## Do this:
Output the lines that begin with the one containing "Open the hamburger menu icon" and run through the end of the records as a numbered list, skipping blank lines and leaving out any pictures.

-- START Extracted entries --

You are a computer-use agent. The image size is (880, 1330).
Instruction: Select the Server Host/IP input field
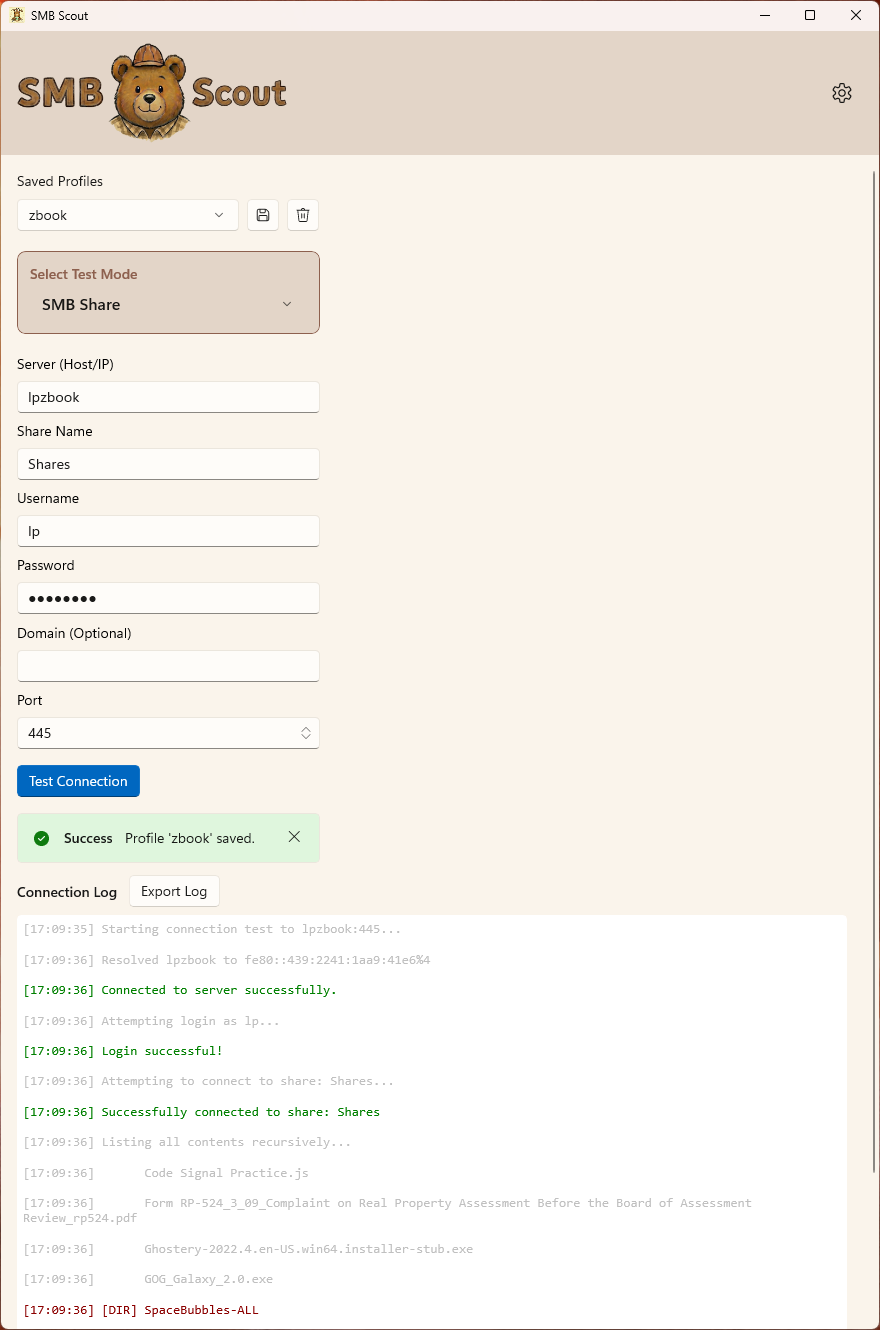tap(168, 397)
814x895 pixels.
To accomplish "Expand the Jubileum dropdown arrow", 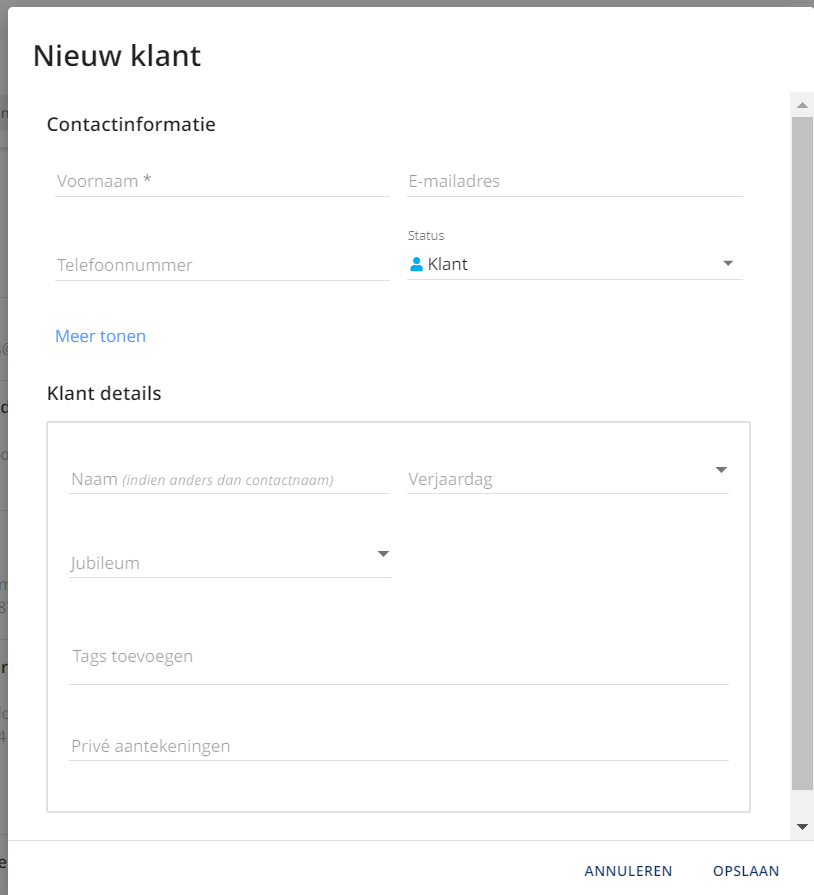I will pyautogui.click(x=382, y=554).
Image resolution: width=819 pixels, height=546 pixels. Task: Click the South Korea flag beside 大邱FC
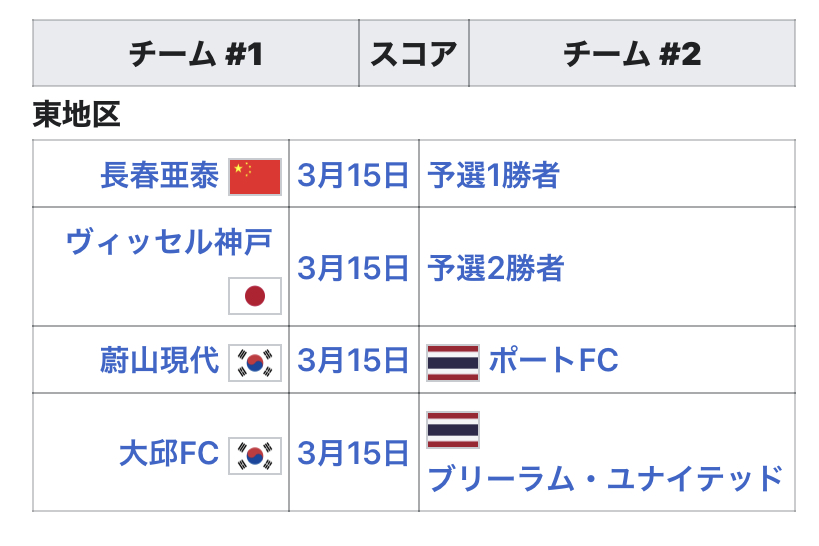click(255, 455)
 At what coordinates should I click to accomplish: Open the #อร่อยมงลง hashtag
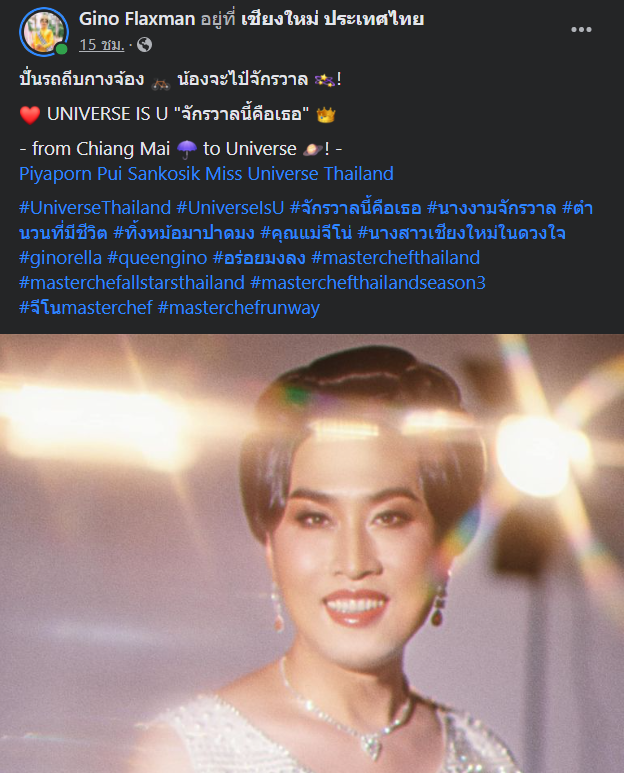click(x=259, y=258)
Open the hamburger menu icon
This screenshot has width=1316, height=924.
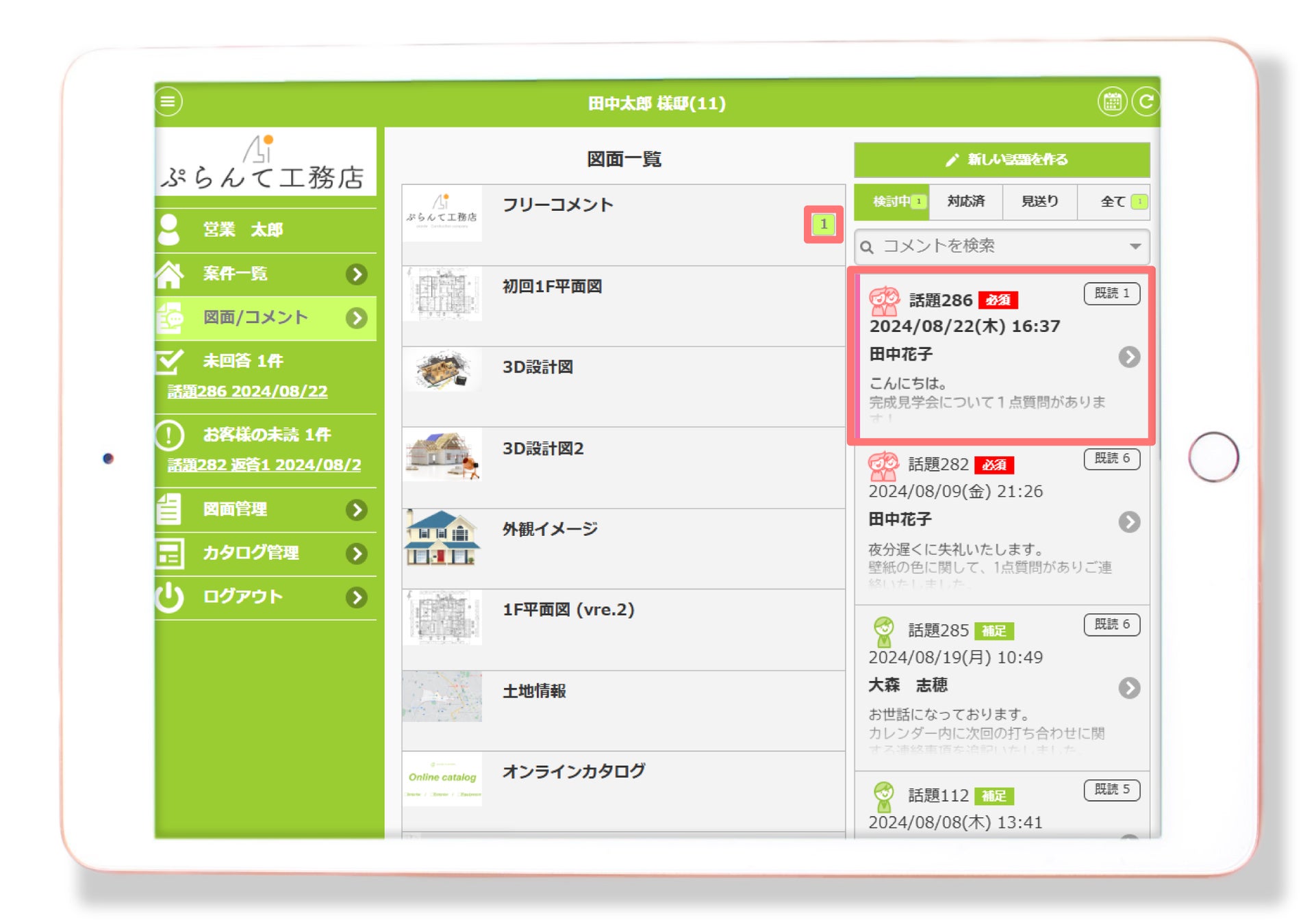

-- END Extracted entries --

## Completed exercise:
1. Open the hamburger menu icon
2. This screenshot has width=1316, height=924.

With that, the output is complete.